Copy every line of the material below exactly.

MATERIAL FOR THE TASK below:

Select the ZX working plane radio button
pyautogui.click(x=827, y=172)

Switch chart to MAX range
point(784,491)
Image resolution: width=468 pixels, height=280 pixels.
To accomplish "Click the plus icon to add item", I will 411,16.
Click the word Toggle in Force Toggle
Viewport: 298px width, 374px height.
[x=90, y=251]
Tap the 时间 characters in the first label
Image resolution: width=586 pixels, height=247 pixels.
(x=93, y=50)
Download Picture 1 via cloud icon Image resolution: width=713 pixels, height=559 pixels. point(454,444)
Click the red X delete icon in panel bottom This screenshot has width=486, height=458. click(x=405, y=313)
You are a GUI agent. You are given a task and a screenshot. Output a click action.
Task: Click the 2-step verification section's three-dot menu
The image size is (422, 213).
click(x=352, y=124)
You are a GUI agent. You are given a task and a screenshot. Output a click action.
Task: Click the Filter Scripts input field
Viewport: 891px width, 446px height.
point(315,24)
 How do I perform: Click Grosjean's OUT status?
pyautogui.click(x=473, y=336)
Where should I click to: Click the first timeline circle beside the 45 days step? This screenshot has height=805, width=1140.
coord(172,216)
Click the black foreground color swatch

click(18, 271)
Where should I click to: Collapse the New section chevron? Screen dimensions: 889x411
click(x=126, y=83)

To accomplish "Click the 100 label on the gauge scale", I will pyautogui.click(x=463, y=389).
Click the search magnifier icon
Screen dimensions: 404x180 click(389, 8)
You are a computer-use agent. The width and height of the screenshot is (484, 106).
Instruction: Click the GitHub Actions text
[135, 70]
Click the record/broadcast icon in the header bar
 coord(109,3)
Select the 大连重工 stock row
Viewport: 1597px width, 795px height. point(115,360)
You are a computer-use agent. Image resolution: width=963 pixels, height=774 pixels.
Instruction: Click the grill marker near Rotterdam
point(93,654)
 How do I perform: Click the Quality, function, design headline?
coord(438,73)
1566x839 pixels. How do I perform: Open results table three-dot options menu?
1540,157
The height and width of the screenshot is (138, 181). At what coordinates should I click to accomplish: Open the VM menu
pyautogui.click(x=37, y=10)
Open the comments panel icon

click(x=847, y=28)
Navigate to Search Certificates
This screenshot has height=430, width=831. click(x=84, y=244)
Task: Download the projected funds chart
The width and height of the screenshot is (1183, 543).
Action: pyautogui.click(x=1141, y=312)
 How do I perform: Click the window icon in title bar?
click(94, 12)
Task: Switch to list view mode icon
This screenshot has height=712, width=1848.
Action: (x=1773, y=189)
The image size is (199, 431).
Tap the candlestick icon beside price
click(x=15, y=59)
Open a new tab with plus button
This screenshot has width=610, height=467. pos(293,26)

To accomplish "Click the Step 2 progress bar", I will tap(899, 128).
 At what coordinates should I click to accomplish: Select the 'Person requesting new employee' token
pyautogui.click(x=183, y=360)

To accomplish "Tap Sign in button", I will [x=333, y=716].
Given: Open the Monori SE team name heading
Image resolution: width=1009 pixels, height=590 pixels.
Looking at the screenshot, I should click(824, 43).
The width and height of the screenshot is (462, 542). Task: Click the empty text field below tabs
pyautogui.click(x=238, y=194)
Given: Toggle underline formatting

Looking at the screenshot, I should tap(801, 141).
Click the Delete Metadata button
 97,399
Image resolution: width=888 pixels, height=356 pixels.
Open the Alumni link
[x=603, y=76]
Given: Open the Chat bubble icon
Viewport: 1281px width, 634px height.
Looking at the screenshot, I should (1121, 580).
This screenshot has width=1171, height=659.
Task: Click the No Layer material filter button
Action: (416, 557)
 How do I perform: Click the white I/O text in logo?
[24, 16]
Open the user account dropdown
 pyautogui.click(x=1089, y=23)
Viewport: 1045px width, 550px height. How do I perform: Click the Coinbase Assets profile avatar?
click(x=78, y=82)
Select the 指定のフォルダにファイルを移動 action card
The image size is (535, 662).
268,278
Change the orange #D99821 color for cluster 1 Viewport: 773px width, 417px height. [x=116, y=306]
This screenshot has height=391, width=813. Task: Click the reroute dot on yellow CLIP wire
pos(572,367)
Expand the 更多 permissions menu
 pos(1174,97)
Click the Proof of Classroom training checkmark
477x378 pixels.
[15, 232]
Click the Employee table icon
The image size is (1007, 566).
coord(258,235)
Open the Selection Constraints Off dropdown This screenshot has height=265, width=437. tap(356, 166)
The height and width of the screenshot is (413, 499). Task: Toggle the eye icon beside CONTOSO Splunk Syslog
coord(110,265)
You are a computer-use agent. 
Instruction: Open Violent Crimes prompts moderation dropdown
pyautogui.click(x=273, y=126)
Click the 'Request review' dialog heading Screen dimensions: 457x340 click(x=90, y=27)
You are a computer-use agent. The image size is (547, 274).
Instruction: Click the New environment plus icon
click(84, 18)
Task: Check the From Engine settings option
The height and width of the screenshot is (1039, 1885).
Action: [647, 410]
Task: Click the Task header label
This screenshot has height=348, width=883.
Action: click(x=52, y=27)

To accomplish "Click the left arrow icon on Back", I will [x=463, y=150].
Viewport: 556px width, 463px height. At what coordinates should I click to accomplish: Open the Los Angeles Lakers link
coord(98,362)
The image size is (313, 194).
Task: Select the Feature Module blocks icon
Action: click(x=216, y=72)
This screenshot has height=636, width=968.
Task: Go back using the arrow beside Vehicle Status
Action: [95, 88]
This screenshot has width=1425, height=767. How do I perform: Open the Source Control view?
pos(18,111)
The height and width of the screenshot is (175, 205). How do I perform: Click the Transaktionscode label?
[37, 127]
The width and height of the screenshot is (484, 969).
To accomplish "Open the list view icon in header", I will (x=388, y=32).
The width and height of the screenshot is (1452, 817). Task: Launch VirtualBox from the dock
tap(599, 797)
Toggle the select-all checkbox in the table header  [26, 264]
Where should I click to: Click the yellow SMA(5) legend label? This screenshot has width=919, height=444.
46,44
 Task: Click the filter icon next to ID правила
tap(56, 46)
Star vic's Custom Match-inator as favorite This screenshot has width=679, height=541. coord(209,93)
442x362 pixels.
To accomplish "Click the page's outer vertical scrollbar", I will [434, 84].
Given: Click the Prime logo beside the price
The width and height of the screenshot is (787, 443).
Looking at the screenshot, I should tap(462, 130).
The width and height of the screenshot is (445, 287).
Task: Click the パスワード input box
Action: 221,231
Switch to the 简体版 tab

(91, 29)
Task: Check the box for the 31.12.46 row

End of MATERIAL FOR THE TASK.

◆ SOLVED EXERCISE:
Select the ZX working plane radio button
pyautogui.click(x=827, y=172)

Switch chart to MAX range
point(784,491)
Image resolution: width=468 pixels, height=280 pixels.
To accomplish "Click the plus icon to add item", I will 411,16.
Click the word Toggle in Force Toggle
Viewport: 298px width, 374px height.
[x=90, y=251]
Tap the 时间 characters in the first label
Image resolution: width=586 pixels, height=247 pixels.
(x=93, y=50)
Download Picture 1 via cloud icon Image resolution: width=713 pixels, height=559 pixels. point(454,444)
Click the red X delete icon in panel bottom This screenshot has width=486, height=458. click(x=405, y=313)
You are a GUI agent. You are given a task and a screenshot. Output a click action.
Task: Click the 2-step verification section's three-dot menu
The image size is (422, 213).
click(x=352, y=124)
You are a GUI agent. You are given a task and a screenshot. Output a click action.
Task: Click the Filter Scripts input field
Viewport: 891px width, 446px height.
point(315,24)
 How do I perform: Click Grosjean's OUT status?
pyautogui.click(x=473, y=336)
Where should I click to: Click the first timeline circle beside the 45 days step? This screenshot has height=805, width=1140.
coord(172,216)
Click the black foreground color swatch

click(18, 271)
Where should I click to: Collapse the New section chevron? Screen dimensions: 889x411
click(x=126, y=83)

To accomplish "Click the 100 label on the gauge scale", I will pyautogui.click(x=463, y=389).
Click the search magnifier icon
Screen dimensions: 404x180 click(389, 8)
You are a computer-use agent. The width and height of the screenshot is (484, 106).
Instruction: Click the GitHub Actions text
[135, 70]
Click the record/broadcast icon in the header bar
 coord(109,3)
Select the 大连重工 stock row
Viewport: 1597px width, 795px height. point(115,360)
You are a computer-use agent. Image resolution: width=963 pixels, height=774 pixels.
Instruction: Click the grill marker near Rotterdam
point(93,654)
 How do I perform: Click the Quality, function, design headline?
coord(438,73)
1566x839 pixels. How do I perform: Open results table three-dot options menu?
1540,157
The height and width of the screenshot is (138, 181). At what coordinates should I click to accomplish: Open the VM menu
pyautogui.click(x=37, y=10)
Open the comments panel icon

click(x=847, y=28)
Navigate to Search Certificates
This screenshot has height=430, width=831. click(x=84, y=244)
Task: Download the projected funds chart
The width and height of the screenshot is (1183, 543).
Action: pyautogui.click(x=1141, y=312)
 How do I perform: Click the window icon in title bar?
click(94, 12)
Task: Switch to list view mode icon
This screenshot has height=712, width=1848.
Action: (x=1773, y=189)
The image size is (199, 431).
Tap the candlestick icon beside price
click(x=15, y=59)
Open a new tab with plus button
This screenshot has width=610, height=467. pos(293,26)

To accomplish "Click the Step 2 progress bar", I will tap(899, 128).
 At what coordinates should I click to accomplish: Select the 'Person requesting new employee' token
pyautogui.click(x=183, y=360)

To accomplish "Tap Sign in button", I will [x=333, y=716].
Given: Open the Monori SE team name heading
Image resolution: width=1009 pixels, height=590 pixels.
Looking at the screenshot, I should click(824, 43).
The width and height of the screenshot is (462, 542). Task: Click the empty text field below tabs
pyautogui.click(x=238, y=194)
Given: Toggle underline formatting

Looking at the screenshot, I should tap(801, 141).
Click the Delete Metadata button
 97,399
Image resolution: width=888 pixels, height=356 pixels.
Open the Alumni link
[x=603, y=76]
Given: Open the Chat bubble icon
Viewport: 1281px width, 634px height.
Looking at the screenshot, I should (1121, 580).
This screenshot has width=1171, height=659.
Task: Click the No Layer material filter button
Action: (416, 557)
 How do I perform: Click the white I/O text in logo?
[24, 16]
Open the user account dropdown
 pyautogui.click(x=1089, y=23)
Viewport: 1045px width, 550px height. How do I perform: Click the Coinbase Assets profile avatar?
click(x=78, y=82)
Select the 指定のフォルダにファイルを移動 action card
The image size is (535, 662).
268,278
Change the orange #D99821 color for cluster 1 Viewport: 773px width, 417px height. [x=116, y=306]
This screenshot has height=391, width=813. Task: Click the reroute dot on yellow CLIP wire
pos(572,367)
Expand the 更多 permissions menu
 pos(1174,97)
Click the Proof of Classroom training checkmark
477x378 pixels.
[15, 232]
Click the Employee table icon
The image size is (1007, 566).
coord(258,235)
Open the Selection Constraints Off dropdown This screenshot has height=265, width=437. tap(356, 166)
The height and width of the screenshot is (413, 499). Task: Toggle the eye icon beside CONTOSO Splunk Syslog
coord(110,265)
You are a computer-use agent. 
Instruction: Open Violent Crimes prompts moderation dropdown
pyautogui.click(x=273, y=126)
Click the 'Request review' dialog heading Screen dimensions: 457x340 click(x=90, y=27)
You are a computer-use agent. The image size is (547, 274).
Instruction: Click the New environment plus icon
click(84, 18)
Task: Check the From Engine settings option
The height and width of the screenshot is (1039, 1885).
Action: [647, 410]
Task: Click the Task header label
This screenshot has height=348, width=883.
Action: click(x=52, y=27)

To accomplish "Click the left arrow icon on Back", I will [x=463, y=150].
Viewport: 556px width, 463px height. At what coordinates should I click to accomplish: Open the Los Angeles Lakers link
coord(98,362)
The image size is (313, 194).
Task: Select the Feature Module blocks icon
Action: click(x=216, y=72)
This screenshot has height=636, width=968.
Task: Go back using the arrow beside Vehicle Status
Action: [95, 88]
This screenshot has width=1425, height=767. How do I perform: Open the Source Control view?
pos(18,111)
The height and width of the screenshot is (175, 205). How do I perform: Click the Transaktionscode label?
[37, 127]
The width and height of the screenshot is (484, 969).
To accomplish "Open the list view icon in header", I will (x=388, y=32).
The width and height of the screenshot is (1452, 817). Task: Launch VirtualBox from the dock
tap(599, 797)
Toggle the select-all checkbox in the table header  [26, 264]
Where should I click to: Click the yellow SMA(5) legend label? This screenshot has width=919, height=444.
46,44
 Task: Click the filter icon next to ID правила
tap(56, 46)
Star vic's Custom Match-inator as favorite This screenshot has width=679, height=541. coord(209,93)
442x362 pixels.
To accomplish "Click the page's outer vertical scrollbar", I will [434, 84].
Given: Click the Prime logo beside the price
The width and height of the screenshot is (787, 443).
Looking at the screenshot, I should tap(462, 130).
The width and height of the screenshot is (445, 287).
Task: Click the パスワード input box
Action: 221,231
Switch to the 简体版 tab

(91, 29)
Task: Check the box for the 31.12.46 row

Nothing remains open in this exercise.